Fithian praised David Angel for his 32 total years of distinguished service to Clark, noting that Angel arrived as a professor of geography the same year Fithian graduated.
“I have heard much this past fall about the great strength of Clark’s position today that your leadership has secured,” he told Angel. “While it clearly falls to other people on other occasions to recognize and celebrate all you’ve done for Clark, allow me to applaud you today for all I will have to work with and build upon starting July 1.” Attendees joined him in a rousing ovation for the outgoing president.
In his remarks, Fithian said that in today’s higher education environment, Clark faces formidable questions about how the institution will continue investing in undergraduate and graduate education, attract and retain accomplished faculty, and promote a renewed sense of engagement with alumni. He welcomes a collaborative approach to finding the answers and succeeding in ways that build upon Clark’s values.

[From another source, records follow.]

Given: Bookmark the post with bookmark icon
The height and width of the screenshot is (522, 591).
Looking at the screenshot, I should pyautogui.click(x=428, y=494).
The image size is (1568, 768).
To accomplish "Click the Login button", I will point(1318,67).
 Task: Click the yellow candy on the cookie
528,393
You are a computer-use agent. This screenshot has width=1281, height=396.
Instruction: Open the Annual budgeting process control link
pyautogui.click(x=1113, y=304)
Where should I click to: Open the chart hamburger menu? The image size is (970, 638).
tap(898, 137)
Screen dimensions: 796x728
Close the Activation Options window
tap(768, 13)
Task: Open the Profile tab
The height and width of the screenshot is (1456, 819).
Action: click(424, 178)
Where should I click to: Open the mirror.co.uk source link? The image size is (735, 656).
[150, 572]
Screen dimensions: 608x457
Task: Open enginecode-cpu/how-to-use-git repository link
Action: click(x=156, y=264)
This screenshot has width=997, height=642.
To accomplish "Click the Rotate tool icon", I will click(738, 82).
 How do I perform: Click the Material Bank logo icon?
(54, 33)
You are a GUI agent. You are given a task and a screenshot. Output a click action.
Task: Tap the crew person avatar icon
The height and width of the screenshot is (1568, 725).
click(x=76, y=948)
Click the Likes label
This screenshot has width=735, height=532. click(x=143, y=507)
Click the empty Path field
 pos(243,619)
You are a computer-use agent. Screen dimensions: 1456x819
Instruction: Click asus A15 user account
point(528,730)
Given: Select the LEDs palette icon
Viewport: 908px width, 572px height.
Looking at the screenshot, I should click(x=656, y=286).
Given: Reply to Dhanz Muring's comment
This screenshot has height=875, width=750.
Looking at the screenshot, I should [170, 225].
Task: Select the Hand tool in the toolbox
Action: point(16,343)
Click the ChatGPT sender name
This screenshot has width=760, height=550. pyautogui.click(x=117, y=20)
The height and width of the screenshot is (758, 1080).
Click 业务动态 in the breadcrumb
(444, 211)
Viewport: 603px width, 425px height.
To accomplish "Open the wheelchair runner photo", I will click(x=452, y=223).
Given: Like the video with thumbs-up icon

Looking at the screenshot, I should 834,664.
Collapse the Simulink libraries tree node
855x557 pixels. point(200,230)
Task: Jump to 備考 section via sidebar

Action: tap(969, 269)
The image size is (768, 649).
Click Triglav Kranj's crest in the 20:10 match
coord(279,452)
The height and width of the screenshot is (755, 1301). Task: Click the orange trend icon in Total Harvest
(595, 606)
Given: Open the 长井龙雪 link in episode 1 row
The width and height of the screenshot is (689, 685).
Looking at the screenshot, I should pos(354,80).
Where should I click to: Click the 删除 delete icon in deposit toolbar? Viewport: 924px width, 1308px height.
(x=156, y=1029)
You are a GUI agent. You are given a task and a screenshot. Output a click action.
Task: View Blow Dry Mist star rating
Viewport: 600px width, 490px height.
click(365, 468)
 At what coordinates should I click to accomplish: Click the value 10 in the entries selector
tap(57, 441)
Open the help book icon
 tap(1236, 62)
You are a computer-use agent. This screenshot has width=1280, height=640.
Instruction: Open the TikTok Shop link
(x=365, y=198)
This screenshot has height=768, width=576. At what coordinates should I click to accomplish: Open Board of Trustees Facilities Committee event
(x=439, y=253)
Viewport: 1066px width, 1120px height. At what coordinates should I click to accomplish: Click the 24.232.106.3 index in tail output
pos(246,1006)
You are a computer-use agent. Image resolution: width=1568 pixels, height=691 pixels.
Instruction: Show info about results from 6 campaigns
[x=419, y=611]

“While great universities have many things in common, they are not all the same — and don’t need to be,” he said. “Individual universities must embrace their own identities, leverage their own distinctive strengths, and be true to their own cultures and values. As the competitive landscape of higher education grows more so, a university like Clark will prosper precisely because of its distinctive set of characteristics and because of the remarkable people, like all of you, who believe in it.”
Fithian thanked his husband, Michael Rodriguez, for his inspiration and support. He recalled telling Board of Trustees Chair Ross Gillman ’81, “[T]he best thing about hiring me would be that the Clark community would also get Michael. And I know you’ll find very soon that I am right about that.” He also thanked University of Chicago President Robert Zimmer for his mentorship and friendship.
View highlights from the January 13 welcome events and read President-elect Fithian’s remarks to the community
Prior to Angel’s introduction of Fithian, Gillman, who chaired the search committee, thanked the committee members for participating in a rigorous process that produced a candidate pool of “breathtaking quality and depth.”
“As we deliberated together and challenged each other, we had the opportunity to gain insights into the candidates, and into Clark, from different perspectives and experiences, while always remaining true to our agreed-upon goals,” Gillman said. “This process allowed us to select the best president possible. And indeed, we have found that person.”
He lauded Angel for his foundational leadership, and welcomed Fithian, who, he said, arrives with a reputation as “a deep and strategic thinker, with a tremendous capacity to lead and inspire.”
In a rousing presentation prior to Fithian’s, Esther Jones, dean of the faculty and a member of the search committee, observed that “President Angel has led our community with drive and determination, grit and grace, level-headedness, and love,” which has made Clark steady and strong and “allowed us success in our search for the next president, who is also a Clarkie, and who has returned to us with love for his alma mater.”
“Clark,” she said, “is primed and prepared for visionary leadership and transformative change that seizes upon the best of who we are, where we stand, and what we do; and that recognizes the as-yet untapped potential of our collective synergies and ambitions to become a model of excellence, and a leader in higher education.”
Fithian ended the event with an assertion of pride and aspiration for the University he will soon lead.
“I am thrilled and honored to be standing here today having been chosen Clark’s 10th president. Together, inspired and enabled by the tremendous progress of the last ten years — indeed across the entire life of our University — let us carry forward the excellence, the impact, the story, and the possibilities that lift us, because this is — we are — Clark University!”